29Então, entre gritos e alvoroço, louvaram o Senhor na língua paterna.
30Aquele que se consagrara de corpo e alma a serviço de seus concida­dãos e conservara para com seus compatriotas o amor de sua juventude, ordenou que degolassem a cabeça de Nicanor, como também a mão e o braço, e os levassem a Jerusalém.
31Chegado à cidade, convocou seus compatriotas, dispôs os sacerdotes diante do altar e mandou aproximarem-se também os que se achavam na fortaleza.
32Apresentou-lhes a cabeça do impuro Nicanor e a mão, que este maldito havia insolentemente estendido contra a morada do Todo-poderoso.
33Depois mandou cortar a língua do ímpio para lançá-la em pedaços aos pássaros e mandou suspender diante do templo o braço decepado, como castigo de sua insensatez.
34E todos puseram-se a louvar nestes termos o Senhor que se tinha manifestado: “Bendito seja aquele que preservou sua morada de toda a impureza”.
35Judas suspendeu do mesmo modo a cabeça de Nicanor, na parte exterior da fortaleza, como sinal palpável e evidente da proteção do Senhor.
36De comum acordo, foi estabelecido que, doravante, não se deixaria passar esse dia sem festejá-lo e que seria celebrada no dia treze do duodécimo mês, chamado Adar em língua siríaca, a vigília do dia de Mardoqueu.*
37Assim se desenrolaram os acontecimentos relativos a Nicanor, e já que a partir dessa época Jerusalém permaneceu em poder dos hebreus, finalizarei aqui minha narração.
38Se ela está felizmente concebida e ordenada, era este o meu desejo.

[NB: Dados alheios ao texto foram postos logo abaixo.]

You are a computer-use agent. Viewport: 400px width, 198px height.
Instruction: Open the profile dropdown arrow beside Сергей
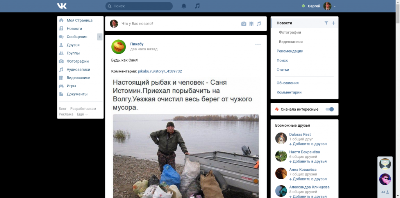pos(335,6)
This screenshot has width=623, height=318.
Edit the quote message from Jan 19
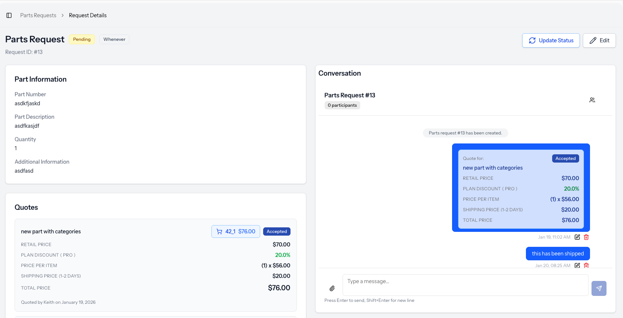click(x=577, y=237)
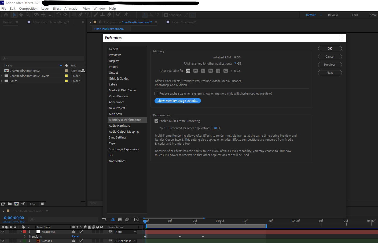Open the Composition menu
This screenshot has height=243, width=378.
pos(28,8)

Se ela está imperfeita e medíocre, é porque não pude fazer melhor.
39Assim como é nocivo beber somente o vinho ou somente a água, mas agradável e verdadeiramente proveitoso beber a água e o vinho misturados, assim também a disposição agradável do relato é o que causa prazer aos ouvidos do leitor. E aqui termino.